View Full Version : Why is Fluorescent tricky?

Geoff Chandler
02-05-2008, 08:19 AM
Often in camera tests half decent cameras produce strange coloured images in fluorescent lighting. Sometimes Auto White Balance just doesn't cope, sometimes it does, if you are lucky.
So - what's that all about?
Well - in normal everyday situations Auto WB will work quite well - and so will the varous others - like Dayling/Sunshine WB or Cloudy WB ~ these are all just different colour temperatures set in the camera to make it easier for us.
The more experienced photographers will sometimes manualy select their own colour temperature (eg 5300K for a daylight photo - or 6000K for a cloudy - or 3300K for indoor lighting of the filament type (tungsten/Incandescent)
The problems start when we encounter Fluorescent tubes and the like.
ordinary lighting , and tungsten lighting, range generally from the redder end of the spectrum to the bluer end. But Fluorescent tubes have a bit of green thrown in. So no matter how you fine tune your WB unless you have a fluorescent setting - or your camera has a fine tune Green ~ Magenta it will never look quite right.
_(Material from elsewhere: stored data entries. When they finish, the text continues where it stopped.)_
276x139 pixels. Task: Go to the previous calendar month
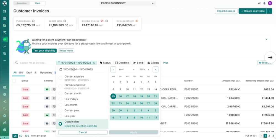[113, 70]
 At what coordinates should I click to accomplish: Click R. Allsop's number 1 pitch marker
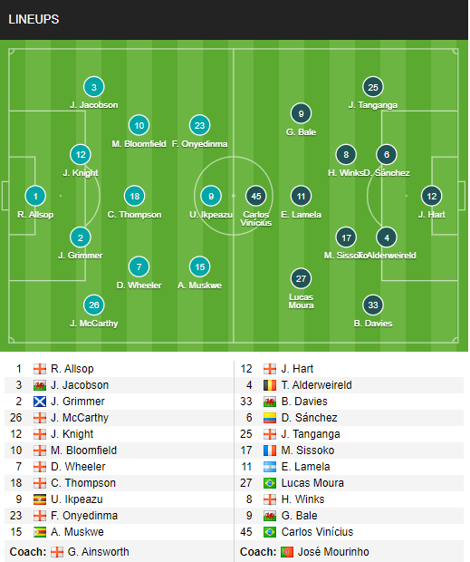tap(35, 196)
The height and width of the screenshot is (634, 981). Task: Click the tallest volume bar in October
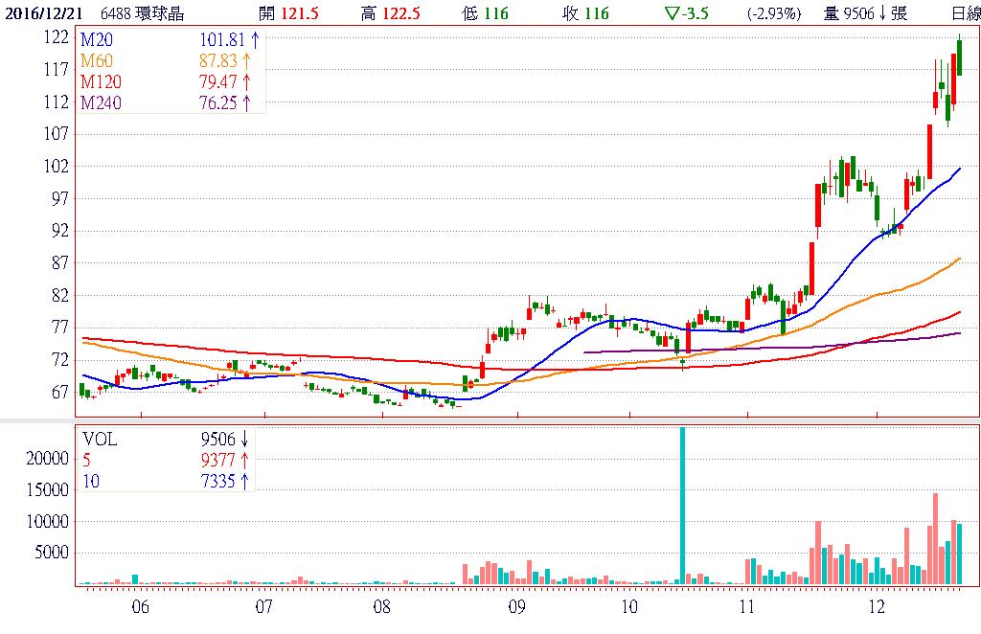pos(682,505)
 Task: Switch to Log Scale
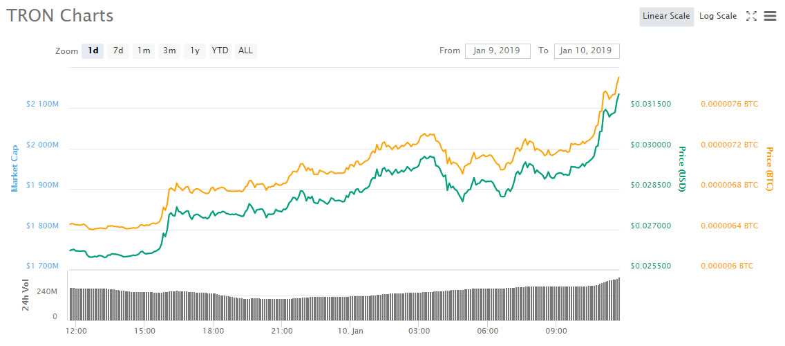718,16
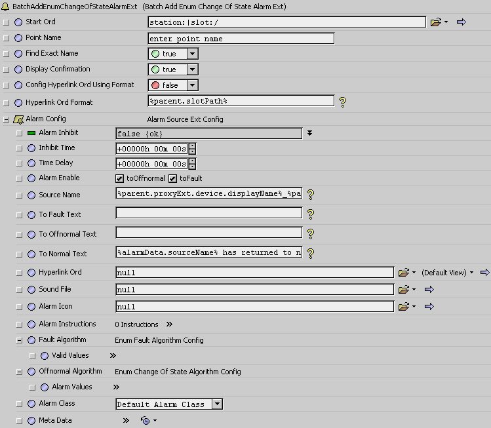Click help icon beside Hyperlink Ord Format
Screen dimensions: 491x428
pyautogui.click(x=342, y=102)
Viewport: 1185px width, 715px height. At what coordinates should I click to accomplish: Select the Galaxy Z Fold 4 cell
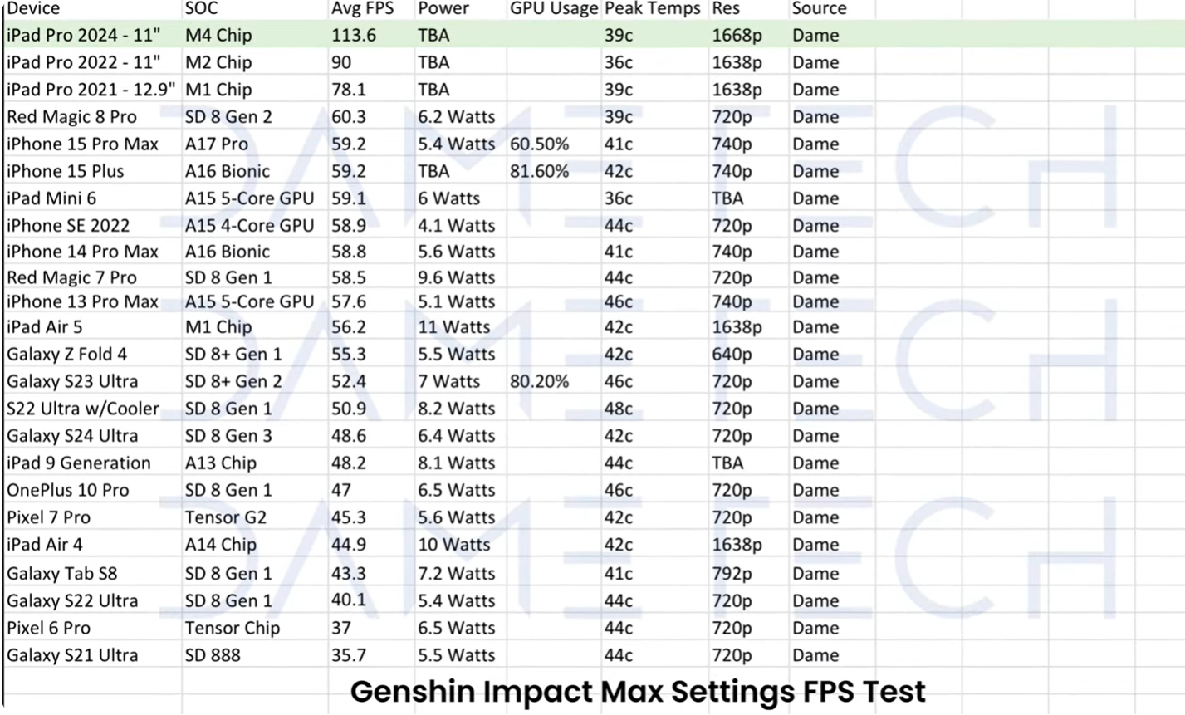pyautogui.click(x=66, y=355)
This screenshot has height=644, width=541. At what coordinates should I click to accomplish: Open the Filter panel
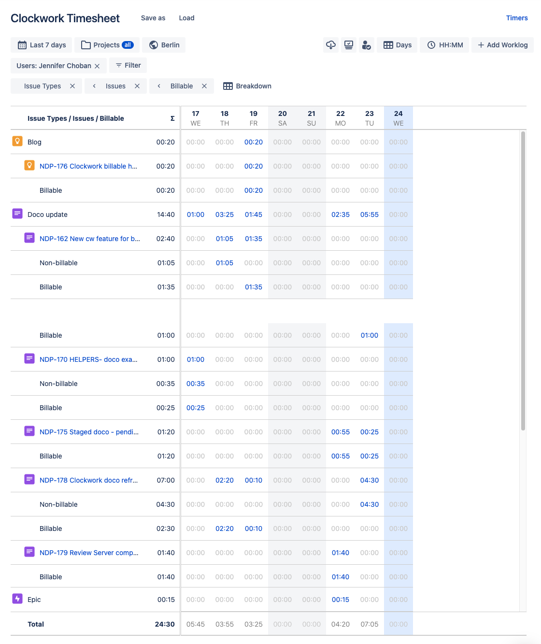tap(128, 66)
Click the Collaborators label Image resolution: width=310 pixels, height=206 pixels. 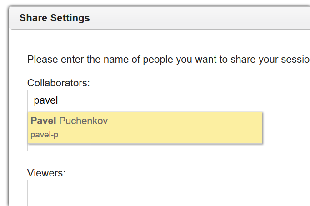59,83
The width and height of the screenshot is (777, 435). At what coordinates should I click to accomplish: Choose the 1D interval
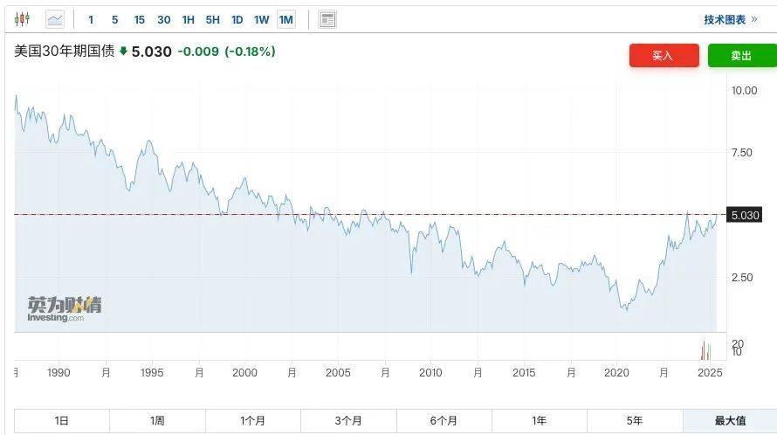pyautogui.click(x=237, y=20)
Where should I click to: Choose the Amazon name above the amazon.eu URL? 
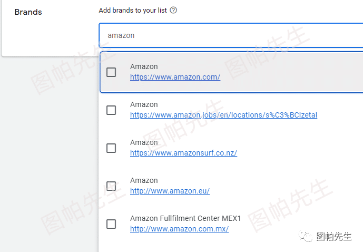point(144,180)
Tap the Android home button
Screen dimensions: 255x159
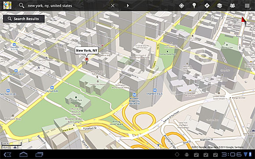(23, 155)
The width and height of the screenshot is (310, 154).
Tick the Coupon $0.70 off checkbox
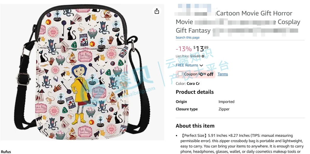pos(180,74)
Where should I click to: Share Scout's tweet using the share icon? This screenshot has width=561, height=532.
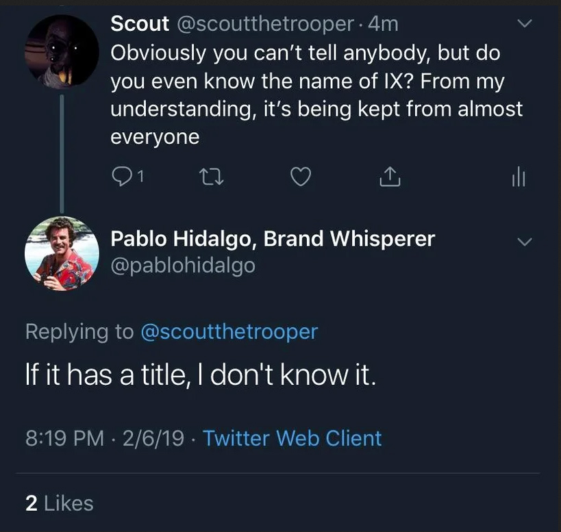[388, 178]
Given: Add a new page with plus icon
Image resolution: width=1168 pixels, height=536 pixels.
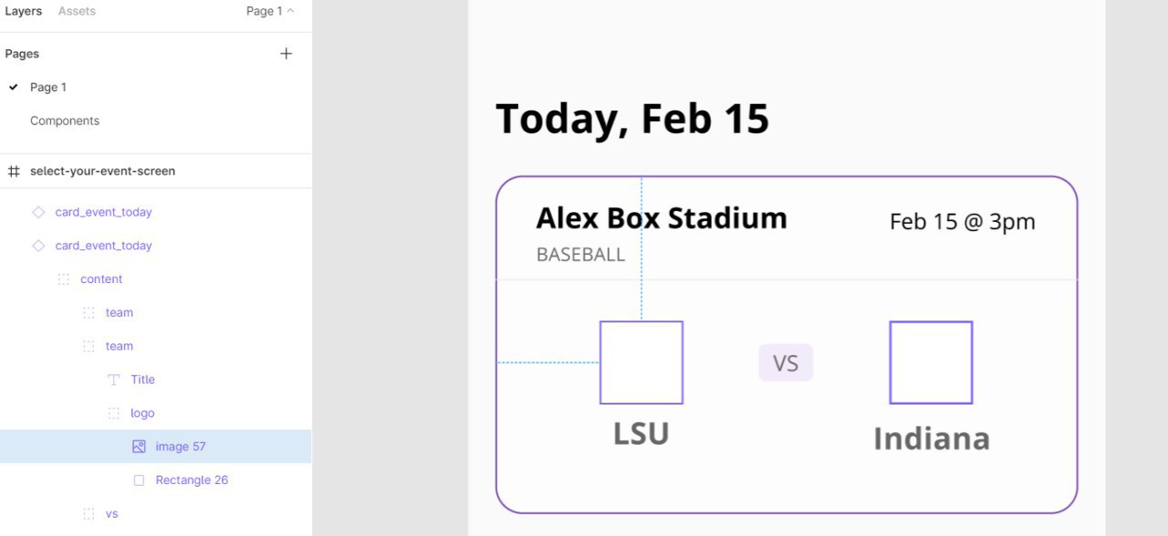Looking at the screenshot, I should [x=286, y=54].
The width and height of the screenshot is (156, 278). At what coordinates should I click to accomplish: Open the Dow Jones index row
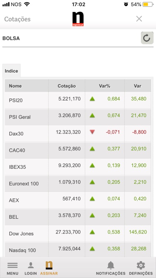coord(78,234)
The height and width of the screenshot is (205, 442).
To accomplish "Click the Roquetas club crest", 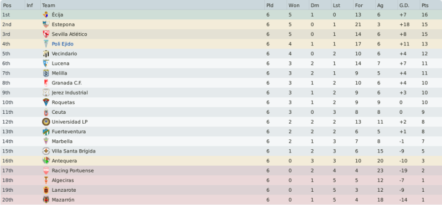I will tap(46, 102).

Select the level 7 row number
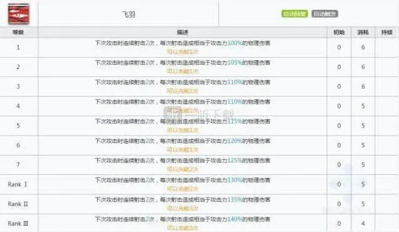tap(18, 165)
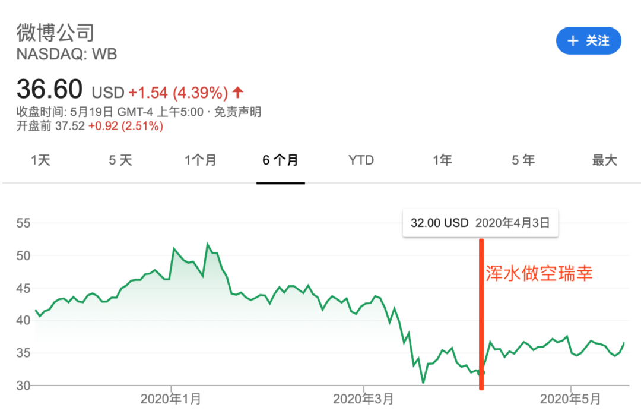Show the 1个月 chart range
Screen dimensions: 641x420
tap(201, 160)
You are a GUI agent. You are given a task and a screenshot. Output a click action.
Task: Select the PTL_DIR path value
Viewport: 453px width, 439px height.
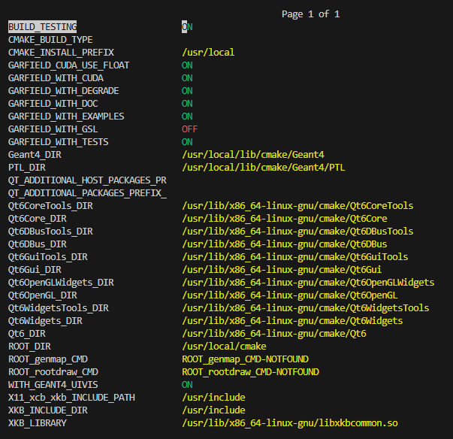263,168
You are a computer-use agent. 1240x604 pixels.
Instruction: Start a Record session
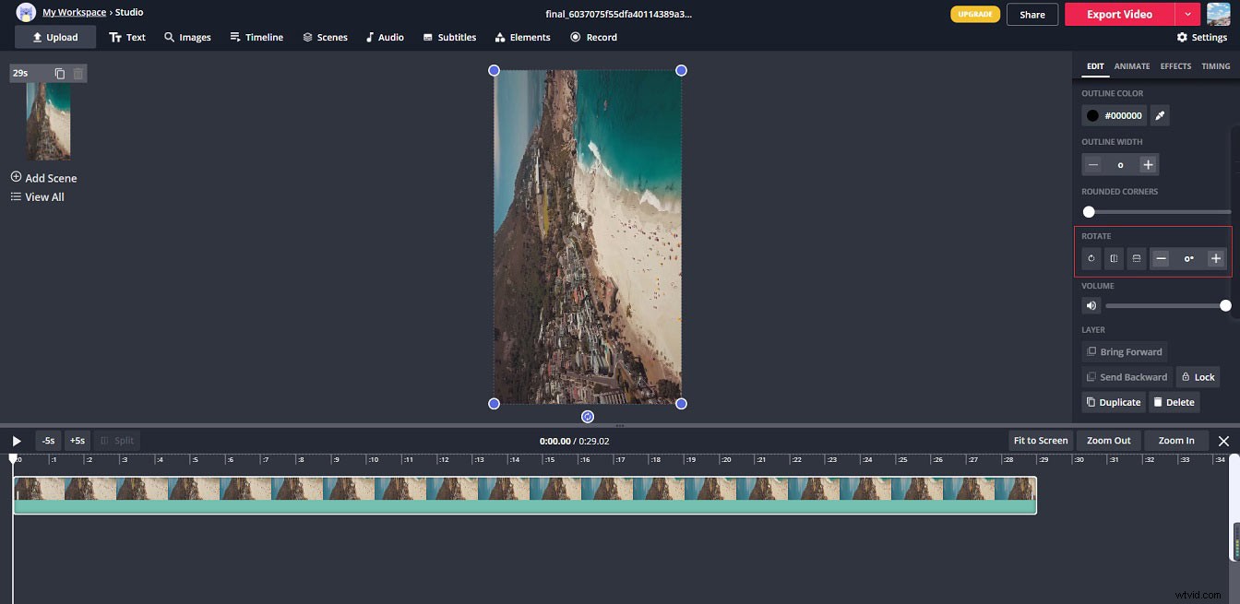coord(593,37)
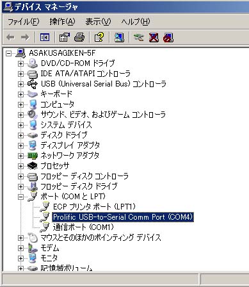Open the 操作(A) menu
The height and width of the screenshot is (287, 249).
tap(62, 22)
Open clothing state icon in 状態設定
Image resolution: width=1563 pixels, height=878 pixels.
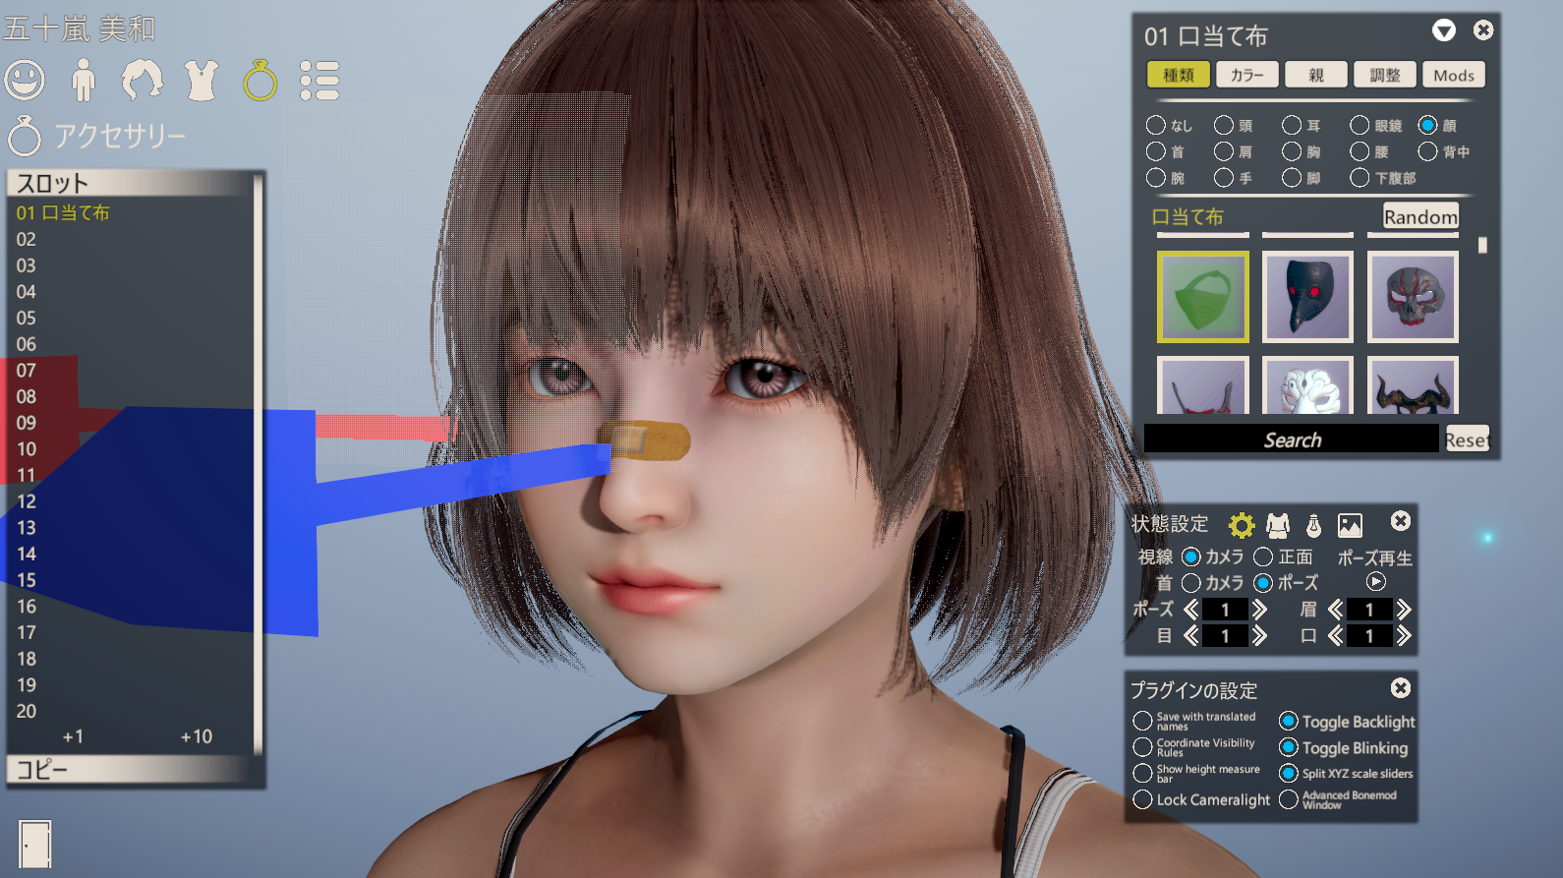point(1278,526)
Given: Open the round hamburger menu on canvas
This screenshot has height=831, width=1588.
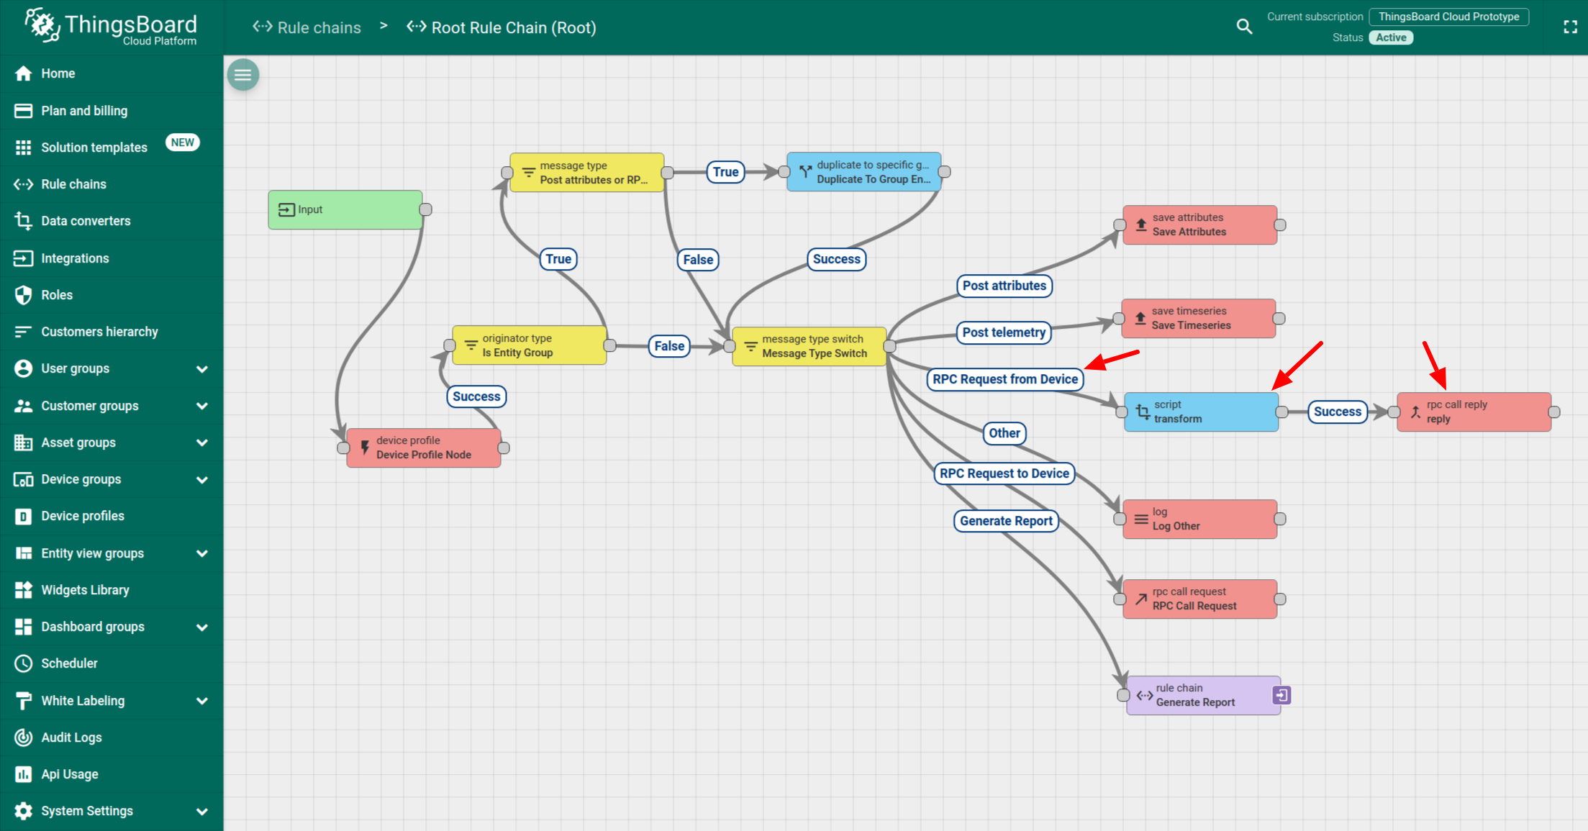Looking at the screenshot, I should [243, 74].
Also - once into your Fluorescent setting - it is wise to then do a few trial shots as you will still need to tweek the colour temperature up or down.
Below is an example of 3 shots taken, at night in an office with fluorescent lighting (to ensure no other light affects the experiment).
TOP is a photo taken using a Manual White balance at 3700K - actually the correct colour temperature in this location. But NOT fluorescent.
MIDDLE is using the standard Fluorescent setting, actually 4200K in my case, but with the Green/Magenta difference.
BOTTOM is Fluorescent setting (in my case +1) which is 3700K
~ Notice, particularly, the difference between the two pics at 3700K !!
THAT is what the fluorescent setting does..
(Personally I would like a fine tune Green - Magenta - but you can't always have everything!!)

I hope this helps someone somewhere.